Ia menambahkan, perubahan iklim, pesatnya pertumbuhan kawasan perkotaan, dan meningkatnya aktivitas ekonomi menuntut tata kelola penanggulangan bencana yang modern, berbasis data, serta didukung kolaborasi lintas sektor.

“Ketangguhan sebuah kota tidak diukur dari seberapa besar bencana yang datang, melainkan dari seberapa siap pemerintah dan masyarakat menghadapinya. Karena itu, budaya kesiapsiagaan harus menjadi bagian dari pembangunan Kota Batam sebagai investasi jangka panjang untuk melindungi masyarakat sekaligus menjaga keberlanjutan pembangunan,” katanya.

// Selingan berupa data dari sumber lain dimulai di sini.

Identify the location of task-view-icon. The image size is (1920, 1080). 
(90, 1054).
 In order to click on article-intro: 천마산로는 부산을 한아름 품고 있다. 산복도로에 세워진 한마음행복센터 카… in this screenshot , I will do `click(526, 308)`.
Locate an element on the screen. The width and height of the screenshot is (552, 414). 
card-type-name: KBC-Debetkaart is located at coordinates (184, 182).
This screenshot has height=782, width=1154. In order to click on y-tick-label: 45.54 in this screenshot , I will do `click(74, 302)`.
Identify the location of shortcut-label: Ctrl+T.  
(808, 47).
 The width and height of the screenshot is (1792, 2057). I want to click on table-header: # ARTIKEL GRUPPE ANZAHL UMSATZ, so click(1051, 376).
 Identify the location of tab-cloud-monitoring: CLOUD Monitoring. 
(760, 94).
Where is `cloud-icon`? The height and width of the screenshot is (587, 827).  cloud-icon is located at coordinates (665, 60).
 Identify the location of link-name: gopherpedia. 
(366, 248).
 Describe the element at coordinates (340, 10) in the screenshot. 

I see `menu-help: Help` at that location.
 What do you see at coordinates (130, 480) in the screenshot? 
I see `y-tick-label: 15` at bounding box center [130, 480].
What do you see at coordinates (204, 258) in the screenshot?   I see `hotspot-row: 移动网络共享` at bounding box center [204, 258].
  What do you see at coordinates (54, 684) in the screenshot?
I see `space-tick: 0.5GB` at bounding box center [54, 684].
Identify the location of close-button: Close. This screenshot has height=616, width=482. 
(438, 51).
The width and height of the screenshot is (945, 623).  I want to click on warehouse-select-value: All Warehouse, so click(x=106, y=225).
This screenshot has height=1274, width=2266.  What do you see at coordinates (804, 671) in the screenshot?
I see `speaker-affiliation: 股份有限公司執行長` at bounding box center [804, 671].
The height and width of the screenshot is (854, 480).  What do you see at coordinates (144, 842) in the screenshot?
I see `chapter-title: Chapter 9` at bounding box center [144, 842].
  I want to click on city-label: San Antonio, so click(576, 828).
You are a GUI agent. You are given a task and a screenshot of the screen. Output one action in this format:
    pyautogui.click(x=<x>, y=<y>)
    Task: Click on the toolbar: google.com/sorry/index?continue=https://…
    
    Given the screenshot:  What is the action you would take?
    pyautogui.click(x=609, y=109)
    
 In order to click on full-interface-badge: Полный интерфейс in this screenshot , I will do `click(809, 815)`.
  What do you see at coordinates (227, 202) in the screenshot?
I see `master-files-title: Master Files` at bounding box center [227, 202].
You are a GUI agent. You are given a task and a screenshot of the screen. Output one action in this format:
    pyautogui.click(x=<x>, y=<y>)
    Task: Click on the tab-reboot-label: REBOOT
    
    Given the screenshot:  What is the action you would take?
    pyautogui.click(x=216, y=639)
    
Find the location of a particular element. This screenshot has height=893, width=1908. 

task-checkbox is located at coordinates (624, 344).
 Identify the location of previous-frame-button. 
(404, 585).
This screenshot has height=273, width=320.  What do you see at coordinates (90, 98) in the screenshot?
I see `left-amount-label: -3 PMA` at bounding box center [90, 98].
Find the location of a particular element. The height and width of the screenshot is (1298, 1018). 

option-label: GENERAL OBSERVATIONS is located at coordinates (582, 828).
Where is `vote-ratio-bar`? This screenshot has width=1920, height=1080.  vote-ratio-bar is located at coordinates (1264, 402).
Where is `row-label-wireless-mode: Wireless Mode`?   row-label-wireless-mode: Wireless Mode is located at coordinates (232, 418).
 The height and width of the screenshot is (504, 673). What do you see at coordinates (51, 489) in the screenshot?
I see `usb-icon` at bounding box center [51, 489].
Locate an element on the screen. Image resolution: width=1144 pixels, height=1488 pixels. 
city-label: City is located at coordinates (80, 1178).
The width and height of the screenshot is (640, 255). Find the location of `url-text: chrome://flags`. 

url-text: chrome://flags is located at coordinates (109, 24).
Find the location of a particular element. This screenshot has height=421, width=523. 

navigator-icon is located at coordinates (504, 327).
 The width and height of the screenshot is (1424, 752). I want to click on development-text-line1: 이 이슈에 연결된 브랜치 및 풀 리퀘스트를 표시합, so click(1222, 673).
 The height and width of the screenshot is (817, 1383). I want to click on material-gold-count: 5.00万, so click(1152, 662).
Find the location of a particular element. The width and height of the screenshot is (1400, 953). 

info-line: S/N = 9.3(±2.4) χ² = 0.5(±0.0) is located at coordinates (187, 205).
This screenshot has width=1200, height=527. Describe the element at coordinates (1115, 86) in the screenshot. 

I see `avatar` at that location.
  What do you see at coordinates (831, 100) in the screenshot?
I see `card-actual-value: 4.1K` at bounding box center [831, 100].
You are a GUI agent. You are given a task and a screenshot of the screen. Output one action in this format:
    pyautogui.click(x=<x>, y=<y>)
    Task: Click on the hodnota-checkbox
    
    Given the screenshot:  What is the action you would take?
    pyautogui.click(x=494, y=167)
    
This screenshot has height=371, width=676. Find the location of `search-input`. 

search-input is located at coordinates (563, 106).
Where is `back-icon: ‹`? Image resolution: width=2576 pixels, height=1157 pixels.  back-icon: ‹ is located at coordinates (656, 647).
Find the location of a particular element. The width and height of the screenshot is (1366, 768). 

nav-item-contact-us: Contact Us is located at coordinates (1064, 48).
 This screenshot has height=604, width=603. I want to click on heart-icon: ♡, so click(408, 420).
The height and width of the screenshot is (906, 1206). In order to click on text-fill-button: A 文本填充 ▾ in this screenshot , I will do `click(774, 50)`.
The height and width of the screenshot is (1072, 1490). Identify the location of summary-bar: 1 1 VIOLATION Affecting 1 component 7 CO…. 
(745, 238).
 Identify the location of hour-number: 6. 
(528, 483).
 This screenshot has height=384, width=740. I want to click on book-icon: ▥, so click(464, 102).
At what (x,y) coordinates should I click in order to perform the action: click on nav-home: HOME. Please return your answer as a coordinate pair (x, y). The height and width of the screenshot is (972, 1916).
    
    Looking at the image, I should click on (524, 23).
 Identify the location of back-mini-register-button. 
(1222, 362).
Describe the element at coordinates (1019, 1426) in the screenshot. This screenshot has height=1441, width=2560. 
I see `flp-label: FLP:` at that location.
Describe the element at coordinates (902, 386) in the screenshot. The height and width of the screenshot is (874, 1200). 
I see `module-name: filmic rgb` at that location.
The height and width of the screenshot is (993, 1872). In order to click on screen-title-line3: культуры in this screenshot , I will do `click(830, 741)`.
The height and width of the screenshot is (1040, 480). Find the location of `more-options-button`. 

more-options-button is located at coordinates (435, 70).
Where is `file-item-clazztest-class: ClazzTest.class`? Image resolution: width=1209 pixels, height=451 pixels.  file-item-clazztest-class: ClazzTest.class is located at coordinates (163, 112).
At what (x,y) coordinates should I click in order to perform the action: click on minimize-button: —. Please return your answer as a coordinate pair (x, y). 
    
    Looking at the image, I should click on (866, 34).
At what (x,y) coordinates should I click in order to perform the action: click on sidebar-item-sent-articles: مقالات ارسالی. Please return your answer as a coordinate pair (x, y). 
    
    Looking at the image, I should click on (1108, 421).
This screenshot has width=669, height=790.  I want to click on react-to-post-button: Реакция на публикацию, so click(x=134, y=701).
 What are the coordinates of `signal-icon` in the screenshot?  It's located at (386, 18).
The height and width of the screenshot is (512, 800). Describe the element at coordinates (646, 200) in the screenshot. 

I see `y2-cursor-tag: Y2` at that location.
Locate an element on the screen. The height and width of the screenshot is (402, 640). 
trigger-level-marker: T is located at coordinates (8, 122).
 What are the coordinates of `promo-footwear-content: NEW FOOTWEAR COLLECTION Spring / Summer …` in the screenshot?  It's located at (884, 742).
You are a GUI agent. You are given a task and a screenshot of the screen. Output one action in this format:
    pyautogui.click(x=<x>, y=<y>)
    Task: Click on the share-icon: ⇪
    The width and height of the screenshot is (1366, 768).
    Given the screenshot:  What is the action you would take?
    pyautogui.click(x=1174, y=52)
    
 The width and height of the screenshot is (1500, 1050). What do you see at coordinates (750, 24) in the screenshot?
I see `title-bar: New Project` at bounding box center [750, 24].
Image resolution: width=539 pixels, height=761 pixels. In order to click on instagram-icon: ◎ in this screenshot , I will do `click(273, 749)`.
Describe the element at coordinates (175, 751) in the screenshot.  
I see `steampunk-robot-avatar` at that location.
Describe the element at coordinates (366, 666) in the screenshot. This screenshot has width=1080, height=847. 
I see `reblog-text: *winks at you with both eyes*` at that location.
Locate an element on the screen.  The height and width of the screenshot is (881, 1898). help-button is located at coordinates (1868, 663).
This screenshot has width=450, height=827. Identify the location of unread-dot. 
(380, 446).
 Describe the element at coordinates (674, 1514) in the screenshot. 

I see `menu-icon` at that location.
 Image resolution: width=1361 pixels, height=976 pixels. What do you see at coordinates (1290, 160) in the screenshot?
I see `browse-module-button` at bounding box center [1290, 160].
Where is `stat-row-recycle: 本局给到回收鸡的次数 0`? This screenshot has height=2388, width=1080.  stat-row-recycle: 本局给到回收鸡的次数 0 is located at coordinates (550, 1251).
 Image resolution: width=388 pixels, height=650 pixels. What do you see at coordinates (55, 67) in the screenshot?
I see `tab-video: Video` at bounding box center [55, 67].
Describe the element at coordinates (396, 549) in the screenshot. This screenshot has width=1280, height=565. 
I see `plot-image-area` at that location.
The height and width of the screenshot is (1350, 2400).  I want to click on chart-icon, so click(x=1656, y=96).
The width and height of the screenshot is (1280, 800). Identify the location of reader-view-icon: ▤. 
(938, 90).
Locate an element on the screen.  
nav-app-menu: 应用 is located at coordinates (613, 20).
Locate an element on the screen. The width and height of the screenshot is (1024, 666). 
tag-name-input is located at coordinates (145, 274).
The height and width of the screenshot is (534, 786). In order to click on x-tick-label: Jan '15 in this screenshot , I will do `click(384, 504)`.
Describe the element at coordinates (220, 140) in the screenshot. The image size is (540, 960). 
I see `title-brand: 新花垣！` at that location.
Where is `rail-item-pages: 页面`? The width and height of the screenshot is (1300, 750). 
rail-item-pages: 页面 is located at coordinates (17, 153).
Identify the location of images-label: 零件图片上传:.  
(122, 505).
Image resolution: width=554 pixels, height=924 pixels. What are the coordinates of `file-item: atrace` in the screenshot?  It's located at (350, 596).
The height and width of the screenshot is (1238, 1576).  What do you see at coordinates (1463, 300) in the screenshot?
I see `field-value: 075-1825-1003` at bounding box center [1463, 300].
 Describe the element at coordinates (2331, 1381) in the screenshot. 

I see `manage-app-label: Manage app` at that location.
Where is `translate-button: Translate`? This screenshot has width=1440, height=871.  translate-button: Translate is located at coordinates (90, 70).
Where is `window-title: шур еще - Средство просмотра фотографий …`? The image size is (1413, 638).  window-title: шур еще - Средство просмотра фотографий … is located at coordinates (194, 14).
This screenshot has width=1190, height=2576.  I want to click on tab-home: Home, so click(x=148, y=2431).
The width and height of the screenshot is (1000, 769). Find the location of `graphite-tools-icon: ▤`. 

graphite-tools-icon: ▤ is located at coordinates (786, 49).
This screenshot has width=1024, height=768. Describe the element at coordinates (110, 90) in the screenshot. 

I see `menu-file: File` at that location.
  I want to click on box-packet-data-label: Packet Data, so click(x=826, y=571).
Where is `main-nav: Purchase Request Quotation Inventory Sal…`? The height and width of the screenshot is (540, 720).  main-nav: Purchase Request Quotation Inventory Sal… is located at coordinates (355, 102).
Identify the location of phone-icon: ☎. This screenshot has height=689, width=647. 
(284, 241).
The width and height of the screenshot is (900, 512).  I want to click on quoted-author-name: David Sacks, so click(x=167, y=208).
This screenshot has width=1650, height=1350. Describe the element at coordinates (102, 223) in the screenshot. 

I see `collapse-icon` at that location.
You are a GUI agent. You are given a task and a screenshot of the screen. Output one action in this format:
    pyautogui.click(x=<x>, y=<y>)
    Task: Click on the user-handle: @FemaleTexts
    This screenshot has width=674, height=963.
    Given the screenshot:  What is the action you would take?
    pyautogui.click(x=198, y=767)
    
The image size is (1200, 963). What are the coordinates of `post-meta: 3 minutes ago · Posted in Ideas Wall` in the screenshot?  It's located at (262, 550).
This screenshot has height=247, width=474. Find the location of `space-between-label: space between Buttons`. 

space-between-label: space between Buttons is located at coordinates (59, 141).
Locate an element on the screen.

Firmansyah juga mengajak seluruh peserta konsultasi publik memberikan masukan yang konstruktif agar dokumen RPBD disusun secara partisipatif dan mampu menjawab kebutuhan masyarakat.

“Tidak ada satu institusi pun yang mampu menghadapi bencana sendirian. Kolaborasi adalah kekuatan utama. Ketika pemerintah, masyarakat, dunia usaha, akademisi, media, dan seluruh elemen bergerak dalam visi yang sama, kita tidak hanya membangun kota yang maju, tetapi juga kota yang tangguh, aman, dan siap menghadapi berbagai tantangan di masa depan,” tegasnya.

Melalui penyusunan RPBD yang partisipatif dan berbasis kolaborasi, Pemko Batam optimistis mampu mewujudkan tata kelola penanggulangan bencana yang lebih profesional, responsif, dan berorientasi pada keselamatan masyarakat. Dokumen tersebut diharapkan menjadi acuan seluruh perangkat daerah dalam memperkuat mitigasi risiko bencana sekaligus meningkatkan kualitas pelayanan dan perlindungan bagi masyarakat.